▶ [Source]:
"""
Led by Indian tabla master Zakir Hussain and American bassist-producer extraordinaire Bill Laswell, Tabla Beat Science will play a rare concert Friday night in the University of Arizona's Centennial Hall. Ken Foster, director of the UApresents performing arts series, had the good taste and foresight to book one of the few dates on the critically acclaimed ensemble's two-week concert tour, its first-ever extended jaunt.
Formed in 2000 and with two albums under its collective belt--the studio debut Tala Matrix and last year's Live in San Francisco at Stern Grove (both on Axiom Records)--Tabla Beat Science melds traditional Indian rhythms, African vocal styles, jazz improvisation and dub bass lines with contemporary electronica styles, including breakbeat and drum 'n' bass. The result can be furious or contemplative, but is always fascinating and never predictable.
The current incarnation of the group features Hussain and Laswell, as well as drummer-composer Karsh Kale, turntablist DJ Disk, vocalist Ejigayehu "Gigi" Shibabaw and violinist-vocalist Pandit Ganesh Iyer.
When Tabla Beat Science first came together for Tala Matrix, the project was never intended as a permanent band, said Hussain in a recent phone interview from San Francisco, where he lives with Antonia, his wife of almost 25 years.
"""
▶ [Given information]:
"""
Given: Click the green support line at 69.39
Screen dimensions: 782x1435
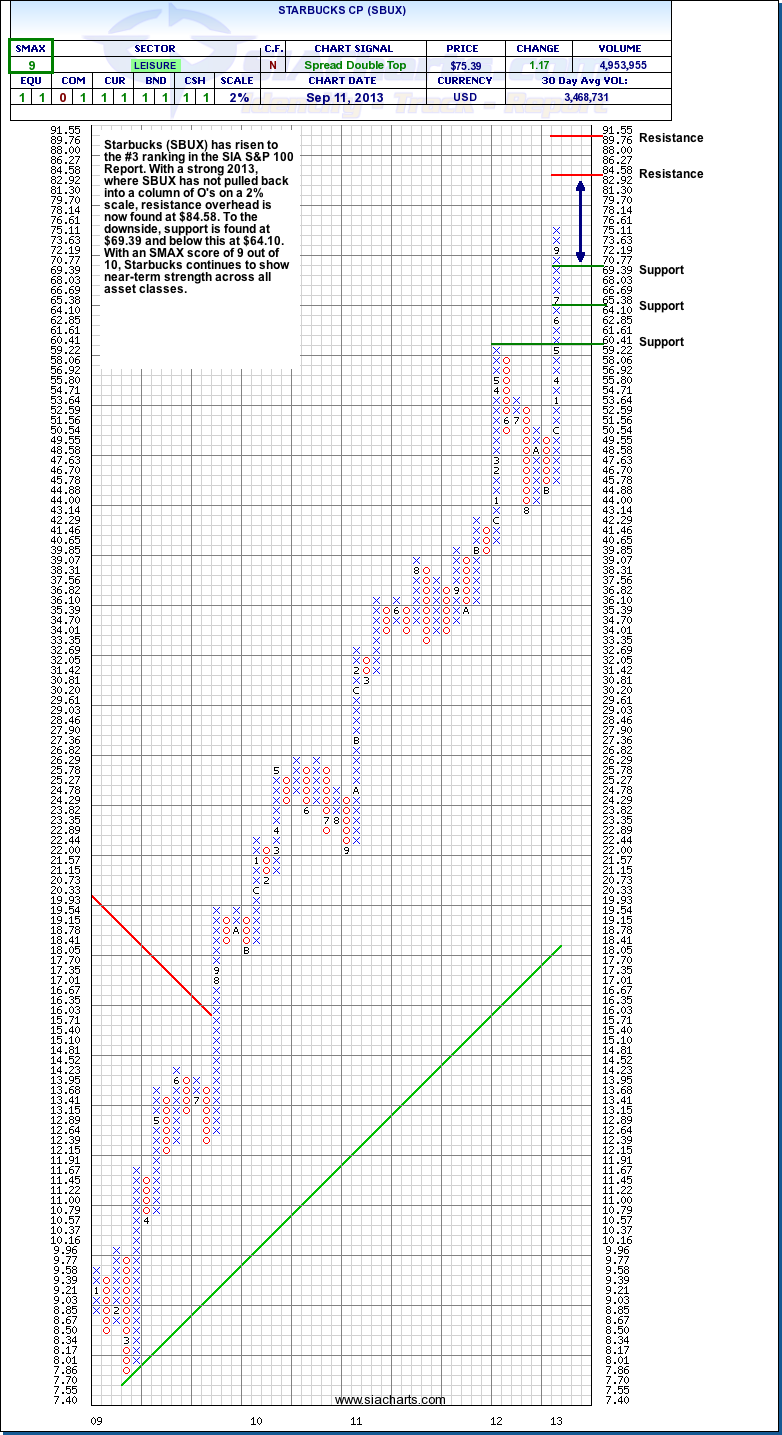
"""
▶ [Written task 1]:
According to the Tabla Beat Science article, in what year was the group formed?
▶ [Written task 2]:
Reproduce the stretch of the Tabla Beat Science article from "Formed in 2000" through "Pandit Ganesh Iyer.".

▶ [Correct response 1]:
2000

▶ [Correct response 2]:
Formed in 2000 and with two albums under its collective belt--the studio debut Tala Matrix and last year's Live in San Francisco at Stern Grove (both on Axiom Records)--Tabla Beat Science melds traditional Indian rhythms, African vocal styles, jazz improvisation and dub bass lines with contemporary electronica styles, including breakbeat and drum 'n' bass. The result can be furious or contemplative, but is always fascinating and never predictable.
The current incarnation of the group features Hussain and Laswell, as well as drummer-composer Karsh Kale, turntablist DJ Disk, vocalist Ejigayehu "Gigi" Shibabaw and violinist-vocalist Pandit Ganesh Iyer.